The code above is semantically (and syntactically) inconsistent (ironically for syntactic consistency's sake) due to exactly the same orthogonality of generic arguments vs. associated types that we're dealing with in this proposal and it will lead to very similar issues.

And to make things worse: by having unified their syntax it is now much, much more difficult for the user to understand why code that works for one doesn't work for the other or worse: why the simple addition of a typealias suddenly broke the whole type.

The implicit promotion of generic arguments to associated types is a bug, not a feature.

Let's please not use it as a justification for making yet another mess, attempting to unify the syntax around generic arguments and associated types. Two wrongs don't make a right.

8 Likes

This would also make it easier for the compiler to understand what is being implied by the syntax. With Array<Collection<Int>>, for example, it would be possible to provide a proper diagnostic and a fix-it to convert collection to a generic parameter with a proper same-type constraint and would type-check when applied.

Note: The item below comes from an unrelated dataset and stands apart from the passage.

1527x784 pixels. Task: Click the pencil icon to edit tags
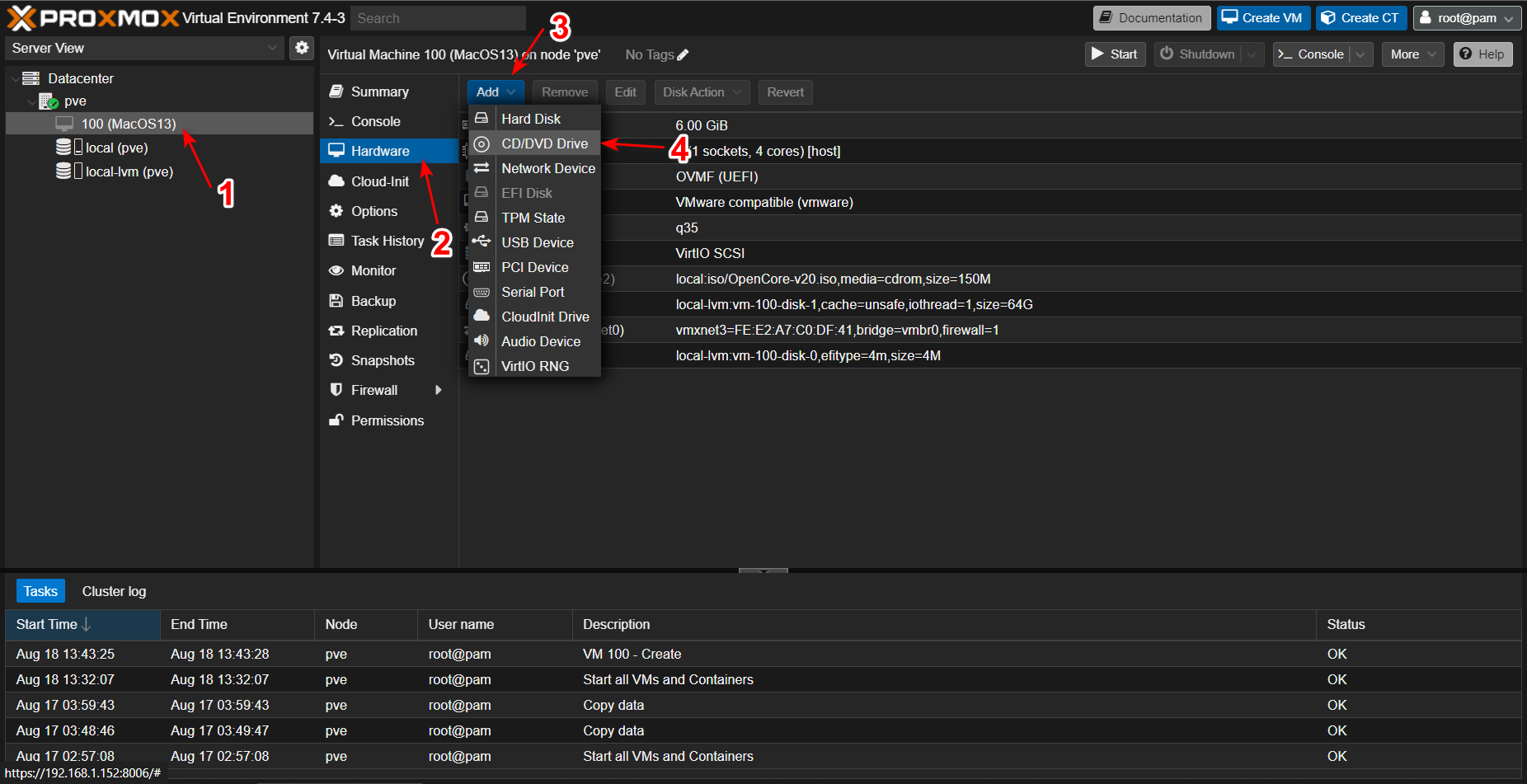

I think this looks really great. I fall on the pragmatic side of making my life easier and this makes things much much simpler and easier to use. Kudos. I have a couple questions:

  1. I assume this to be the case but it's only possible to name ALL of the primary associated types?
protocol MyProtocol<Element, Index> {
  associatedtype Constraint
}

For example, can you use MyProtocol<Int> for the above protocol or do you always need to type both?

  1. Theres some code in the pitch that mentions returning a Collection<String>. I know it's mostly to point out that the ??? part is difficult. Or is the pitch also suggesting that you could return a Collection<String>? If so, what is that type?
extension Collection where ??? == String {
  func concatenate(with: Collection<String>) -> Collection<String> {
    ...
  }
}

Yes, the proposal actually explicitly mentions that because we don't use .<Name> = ... syntax here we have to support all-or-nothing only to positionally match associated types.

It's not suggesting that, it's purely to show progression of generalization for concatenate.

1 Like

Thanks makes sense. +1 on the pitch!

Nice pitch. Auto promote/map generic type to associatedtype significantly reducing where associatedtype==type constraint burden and will be more intuitive to find out where the type is materialized, it's much more like explicit assiciatedtype declaration.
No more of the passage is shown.